Le cadre légal en 2026 : RGPD + AI Act, ce qui se cumule
Premier point important : ces deux textes ne s'excluent pas, ils s'additionnent. L'article 2 §7 du règlement IA précise expressément que son application est sans préjudice du RGPD. Cela signifie qu'un même système d'IA, sur un même fait, peut faire l'objet de sanctions distinctes au titre des deux règlements. Un cas typique : un système de reconnaissance faciale non conforme peut être attaqué simultanément sur la base du RGPD (traitement de données biométriques sans base légale) et de l'AI Act (pratique interdite).
Voici les ordres de grandeur des sanctions :
| Règlement | Sanction maximale | À quel moment |
|---|---|---|
| RGPD | 20 millions d'euros ou 4 % du CA mondial annuel (le plus élevé des deux) | En vigueur depuis 2018 |
| AI Act, pratiques interdites (art. 5) | 35 millions d'euros ou 7 % du CA mondial | Applicable depuis le 2 février 2025 |
| AI Act, obligations GPAI (modèles de fondation) | jusqu'à 15 millions d'euros ou 3 % du CA | Applicable depuis le 2 août 2025 |
| AI Act, systèmes à haut risque (Annexe III) | 15 millions d'euros ou 3 % du CA | Applicable depuis le 2 août 2026 |
Pour une PME, ces chiffres maximaux paraissent vertigineux. Dans la pratique, les amendes sont calibrées selon la gravité du manquement, la nature des données, et la coopération du contrôleur. Une PME wallonne qui a un usage IA mesuré et un minimum de documentation ne risque pas le plafond. Mais en cas de plainte d'un client ou d'un audit APD, l'absence totale de cadre interne devient un facteur aggravant.

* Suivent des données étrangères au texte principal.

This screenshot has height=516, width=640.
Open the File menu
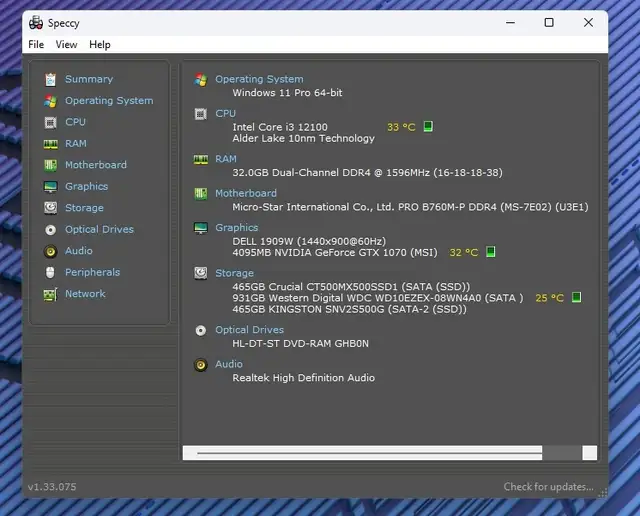click(x=36, y=45)

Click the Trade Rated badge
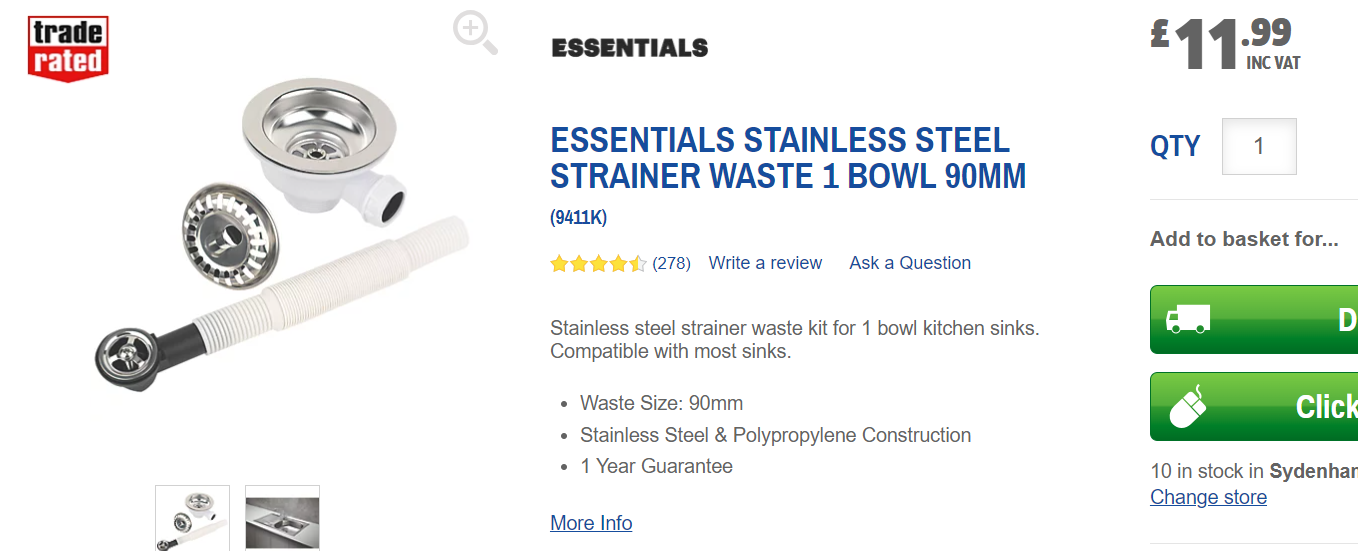(67, 48)
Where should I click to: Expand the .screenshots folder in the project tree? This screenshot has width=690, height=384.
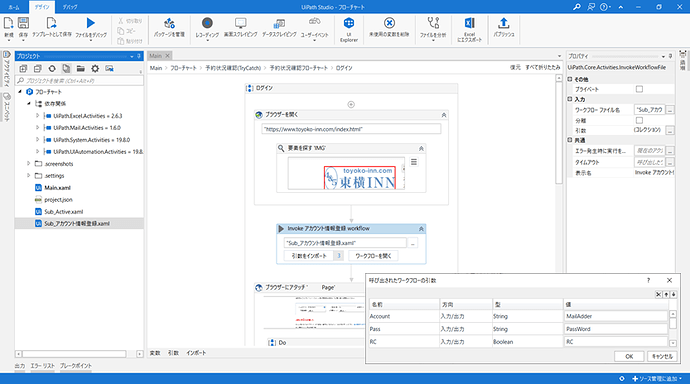pos(29,163)
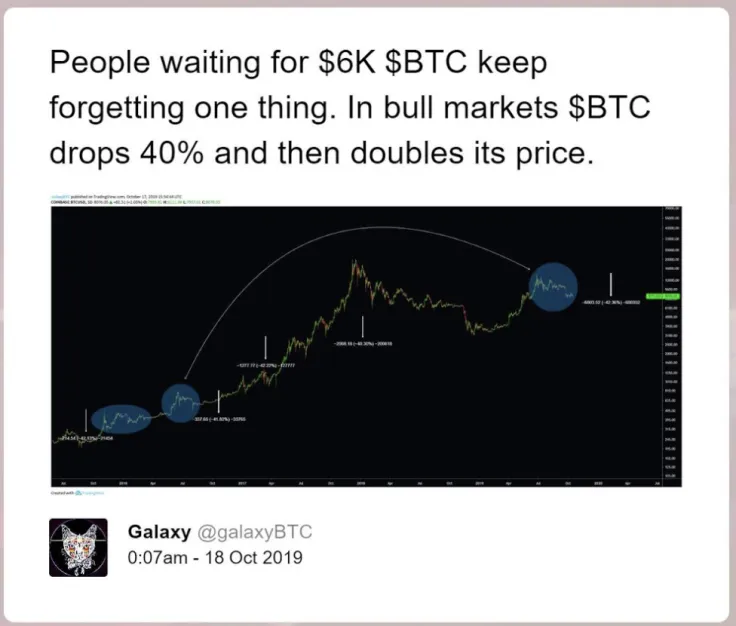Viewport: 736px width, 626px height.
Task: Click the 2018 peak candle on the chart
Action: 354,263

L'EU AI Act : ce qui concerne directement une PME utilisatrice
La majorité des PME ne développent pas d'IA, elles en utilisent. Sur le détail des trois outils dominants en 2026 (ChatGPT, Gemini, Claude), leurs plans gratuits, et ce qu'on en fait réellement chez nos clients, voir notre comparatif IA pour PME. Du point de vue de l'AI Act, vous êtes alors un « déployeur » (et pas un « fournisseur »). Vos obligations sont plus légères que celles d'OpenAI ou de Google, mais elles existent.
Article 4 : la littératie IA obligatoire
Depuis le 2 février 2025, l'article 4 impose que toute personne impliquée dans le fonctionnement ou l'utilisation d'un système IA dispose d'un niveau suffisant de « littératie IA ». Concrètement, pour une PME, ça veut dire trois choses :
- Un guide de sensibilisation interne, même court, qui explique à vos employés ce qu'ils peuvent et ne peuvent pas faire avec ChatGPT, Gemini, Claude ou tout autre outil IA.
- Une attestation de lecture signée par chaque collaborateur qui utilise ces outils, datée et conservée.
- Une formation adaptée à chaque fonction : un commercial qui rédige des mails n'a pas les mêmes risques qu'un RH qui filtre des CV.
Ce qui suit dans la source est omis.